6. Waktu yang berlebihan
     Soal-soal yang terdapat dalam OSK tergolong mudah. Tipe soal yang mudah namun menjebak. Dengan terdapat 50 soal, kami diberi waktu sekitar 180 menit. Menurut saya waktu ini sangatlah banyak. Bahkan menurut saya terlalu banyak. Semua soal telah saya selesaikan dalam waktu satu setengah jam. Berarti masih tersisa waktu satu setengah jam lagi. Saya merasa bosan dan capek saat menunggu habisnya waktu. Saya menyempatkan pergi ke toilet sembari berkeliling lingkungan SMAN 2. Positifnya, saya bisa lebih teliti dan ulet dalam mengerjakan soal serta memiliki banyak waktu untuk memeriksa kembali kebeneran jawaban saya.

7. Kalkulator
     Pada saat mengerjakan soal kami diperbolehkan menggunakan alat bantu hitung berupa kalkulator. Tidak dijelaskan secara detail kalkulator jenis apa yang diperbolehkan untuk digunakan. Jadi saya menggunakan kalkulator HP saya.
     Saya kira akan keluar soal-soal mengenai pendapatan sosial. Yang mana saya akan menghitung secara matematika. Dan akan sangat mudah dengan diperbolehkannya kami menggunakan kalkulator. Namun, soal mengenai pendapatan sosial tidak keluar. Tidak banyak soal-soal yang memerlukan perhitungan matematis. Sehingga keberadaan kalkulator tidak terlalu berpengaruh.

8. Tertidur
     Saat saya menunggu usainya waktu mengerjakan, saya menyempatkan untuk tidur sekejap. Kedua tangan saya lipatkan menjadi bantal kepala saya. Awalnya saya hanya berniat tidur-tidur kucing. Namun saya malah tertidur pulas. Akhirnya saya terbangun. Saya kaget saat menyadari saya baru saja tertidur. Saat bangun saya memastikan siswa di sekeliling saya adalah peserta, bukan siswa SMAN 2. Ternyata, saya tertidur selama 15 menit. Namun, saya merasa lebih segar.

Behind of OSK Malang (Part 1)

     Banyak hal yang saya peroleh saat saya mengikuti seleksi OSK Ekonomi di SMAN 2 Malang. Mulai dari yang aneh, lucu, unik dan mengharukan. Ini adalah kesan saya, entah bagaimana dengan kesan peserta yang lain.

1. Bertemu siswa sekolah lain
     Mungkin hal ini sudah biasa terjadi di kebanyakan kejuaran tingkat sekolah. Saya berjumpa dengan siswa dari SMAN 1,3,5,8,9,10 dll. Tidak ketinggalan dengan yang swasta. Seperti SMAK Kolose Santo Yusup, St. Albertus (Dempo), Freteran, dan Corjesu. Bahkan di OSK ini pesertanya ada yang berasal dari tingkat SMP. Padahal materi yang diujikan merupakan kebanyakan materi-materi siswa SMA. Jadi ingat betapa frustasinya teman saya kelas 8 SMP dulu saat tidak bisa mengerjakan soal OSK Fisika.

(Cuplikan Data):
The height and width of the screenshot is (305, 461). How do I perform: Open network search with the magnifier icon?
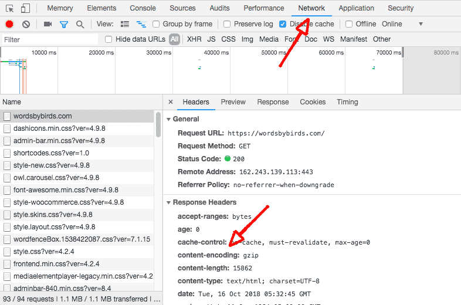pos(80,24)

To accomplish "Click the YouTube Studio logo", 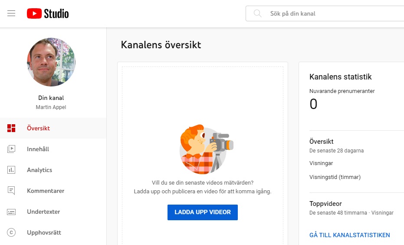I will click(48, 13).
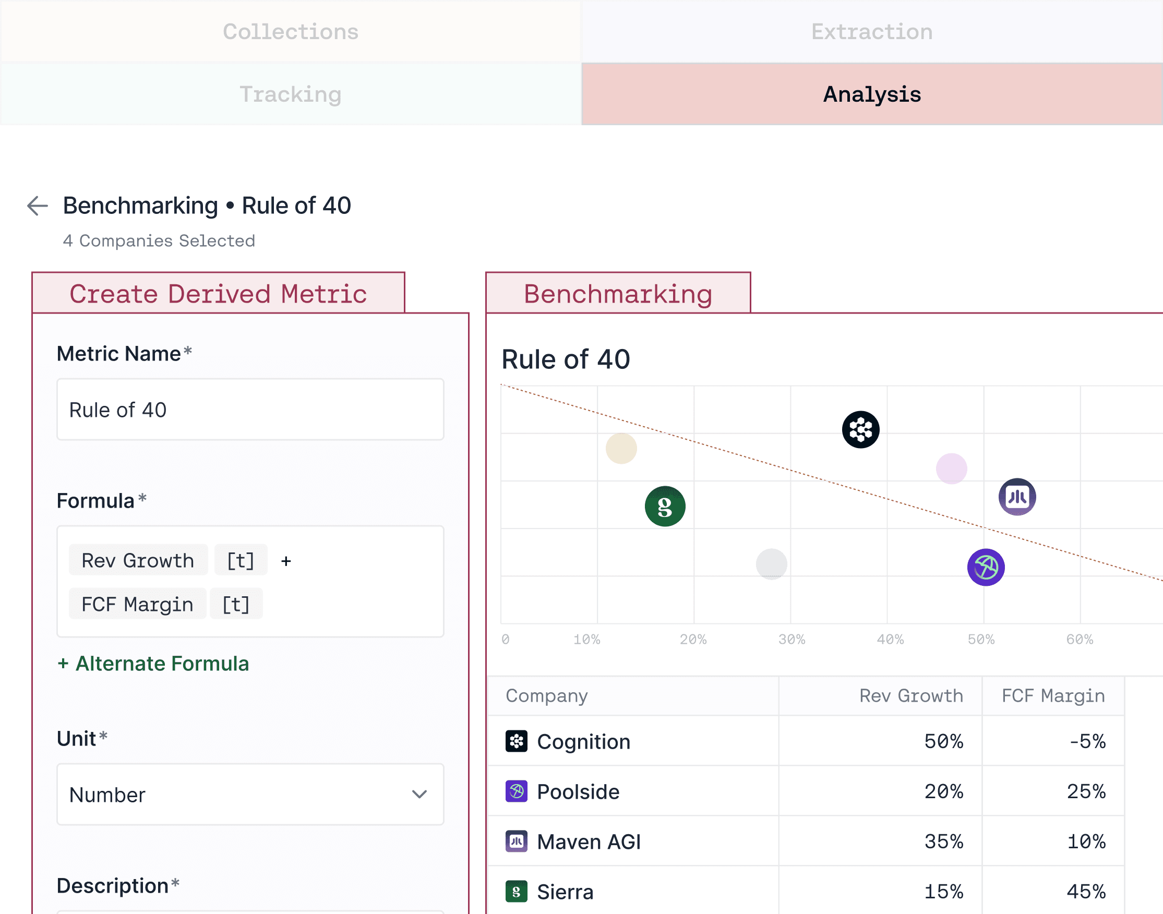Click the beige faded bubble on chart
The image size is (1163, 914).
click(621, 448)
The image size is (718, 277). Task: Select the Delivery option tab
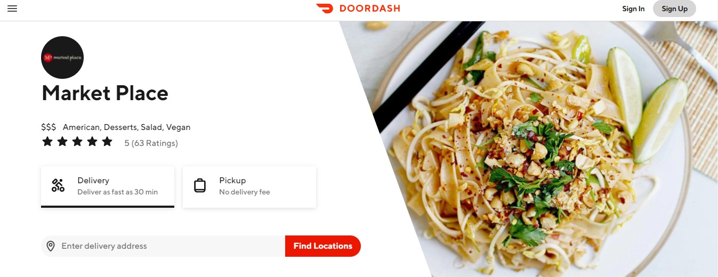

(Daftar Tugas):
A) Menurut teks tentang OSK Ekonomi, mengapa izin memakai kalkulator ternyata tidak terlalu berpengaruh? Jelaskan dalam satu sampai tiga kalimat.
B) Salin secara persis seluruh bagian teks tentang OSK Ekonomi mulai dari "8. Tertidur" sampai ke "Malang (Part 1)".

(Jawaban):
A) Penulis mengira akan ada soal tentang pendapatan sosial yang perlu dihitung secara matematis, tetapi soal itu tidak keluar. Soal yang memerlukan perhitungan matematis juga tidak banyak. Karena itu, kalkulator tidak terlalu berpengaruh.

B)
8. Tertidur
     Saat saya menunggu usainya waktu mengerjakan, saya menyempatkan untuk tidur sekejap. Kedua tangan saya lipatkan menjadi bantal kepala saya. Awalnya saya hanya berniat tidur-tidur kucing. Namun saya malah tertidur pulas. Akhirnya saya terbangun. Saya kaget saat menyadari saya baru saja tertidur. Saat bangun saya memastikan siswa di sekeliling saya adalah peserta, bukan siswa SMAN 2. Ternyata, saya tertidur selama 15 menit. Namun, saya merasa lebih segar.

Behind of OSK Malang (Part 1)